Heck, throughout the years when big tournaments were coming up, there'd be letters from the leader of each of the seven clans, which would be framed as a question of how the clan should deal with some dilemma. When you played in the tournament, you had to pick one of the clans to represent, and whichever player ranked highest in a given clan would be allowed to pick from 2 or 3 options, which the writers would then use to steer the broader narrative.

Like, the Phoenix clan one time had a letter that was basically, "Hey, one of our five elemental masters vanished mysteriously. Another is old and dying. A third announced he was heading to investigate the cursed Shadowlands beyond our southern border, and we're kinda worried he's maybe being lured away by an evil spirit. (And if you read the Phoenix novella, you know he and I love each other but our stations keep us apart.) I need to send a samurai from one of our four families to bring him back. Who has the right demeanor for this mission?"

By 2020 the clans were at war, but a sudden pair of crises forced them to try to put their differences aside: a coup in the imperial city, and an invasion of an army led by an oni.

Tragically, Covid basically killed the game, because nobody was playing tournaments and so nobody was buying cards. But in March 2021 they decided to send the game out on a high note by having a fan-run "March Madness" inspired bracket, with 16 characters who might end up being the one to defeat the oni. Fans voted, and - like madmen - the writers took those votes and within a couple days hammered out short fiction to tell the tale of a great battle where warriors of all the clans came together, and sometimes backstabbed each other over old grievances.

Sure, not everyone had a huge major arc, but there were some key players who I really loved following.

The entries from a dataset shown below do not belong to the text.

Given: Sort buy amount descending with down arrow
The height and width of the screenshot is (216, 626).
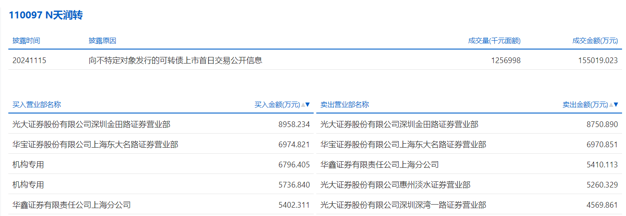Looking at the screenshot, I should tap(308, 105).
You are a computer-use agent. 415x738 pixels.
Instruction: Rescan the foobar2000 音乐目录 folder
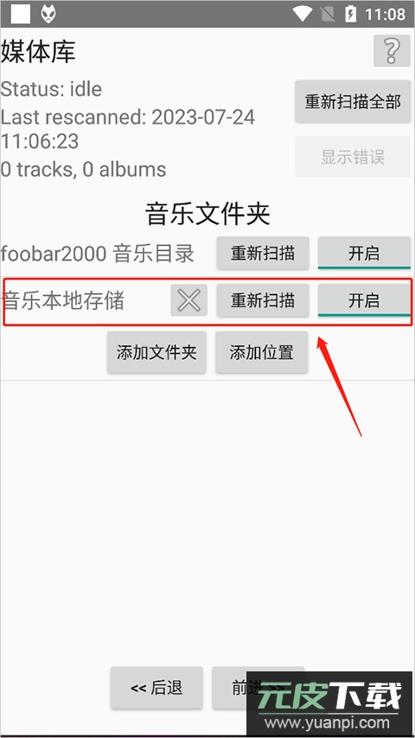click(263, 253)
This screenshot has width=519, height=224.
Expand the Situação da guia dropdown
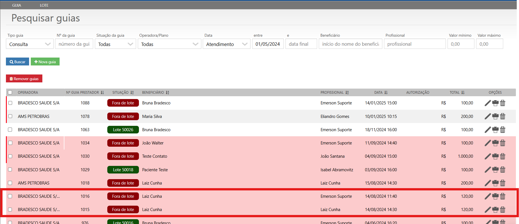115,44
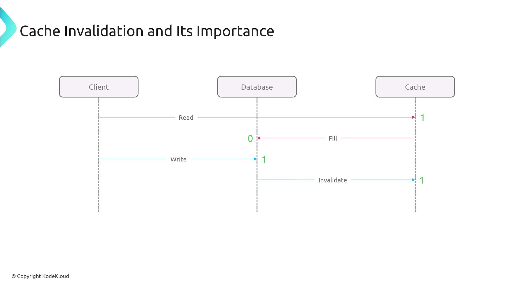Image resolution: width=514 pixels, height=289 pixels.
Task: Click the green 1 beside the Invalidate arrow
Action: [x=422, y=180]
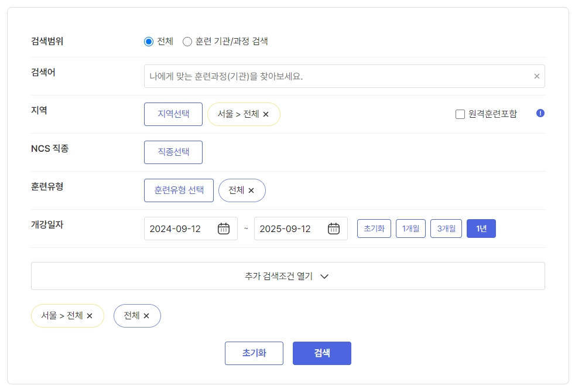Open the end date calendar picker
Viewport: 575px width, 392px height.
click(x=333, y=229)
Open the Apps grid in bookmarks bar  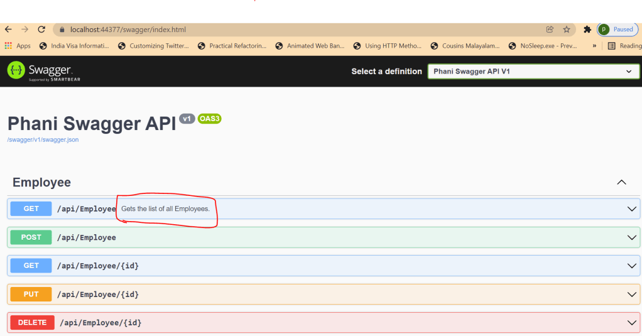[x=18, y=46]
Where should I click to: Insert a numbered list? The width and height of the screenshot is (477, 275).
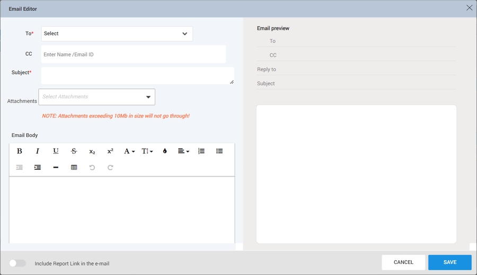pyautogui.click(x=201, y=151)
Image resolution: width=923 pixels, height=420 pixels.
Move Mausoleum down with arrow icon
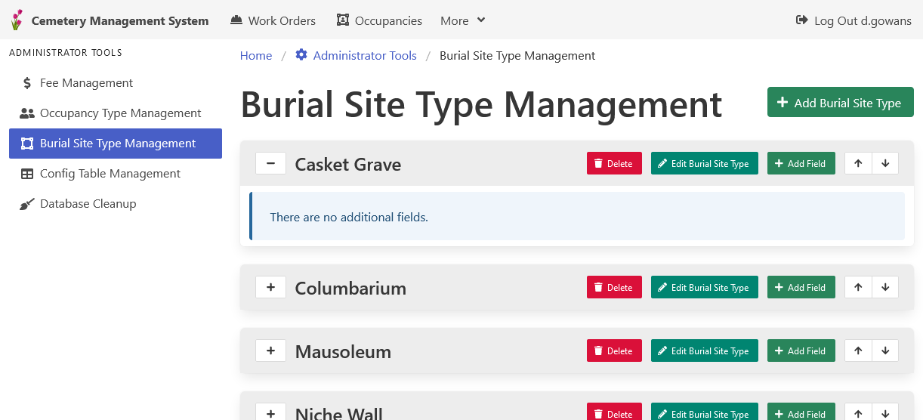pos(885,351)
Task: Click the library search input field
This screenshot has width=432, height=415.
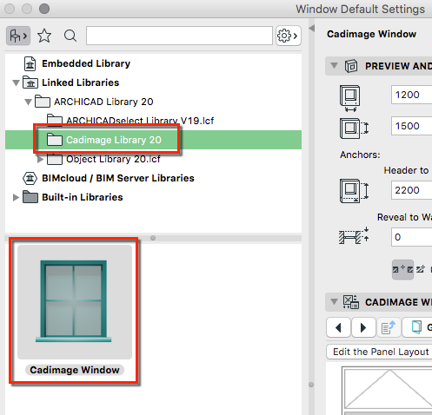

Bayushi Kachiko, the ambitious wife of the champion of the Scorpion clan, who ends up scheming a bit too hard and then has to fix the horrible damage she caused.

Doji Kuwanan, brother of the Crane clan champion who thinks his sister's peacemaking will bring ruin to their people, so he provokes a civil war.

Yoritomo, the braggart pirate lord from a minor clan who in a bid to win his people wealth and glory inadvertently gets swept up in a war where he might genuinely learn the meaning of honor.

And the whole Phoenix clan just hit the spot for me. Guardians of the empire's virtue, but in touch with the spiritual kami who are being corrupted by dark forces, and unsure if trying to fix that corruption will destroy them as well.

I think the era had a satisfying conclusion, even if I wish the game were still going. The new publishers are putting out some stuff, but it's not the same. sigh Maybe someday they'll use the engine of Ghost of Tsushima to make a Legend of the Five Rings video game with all these epic plots.

Their modern website is really cool: Lore - Legend of the Five Rings
 

I only read one of the three novels in the series based on the Dark Conspiracy RPG, but quite enjoyed it. The main conceit was rather novel an I liked how it played out. The writing wasn't High Prose or anything, but it was fun and engaging. It helped to inform my world view while running the game.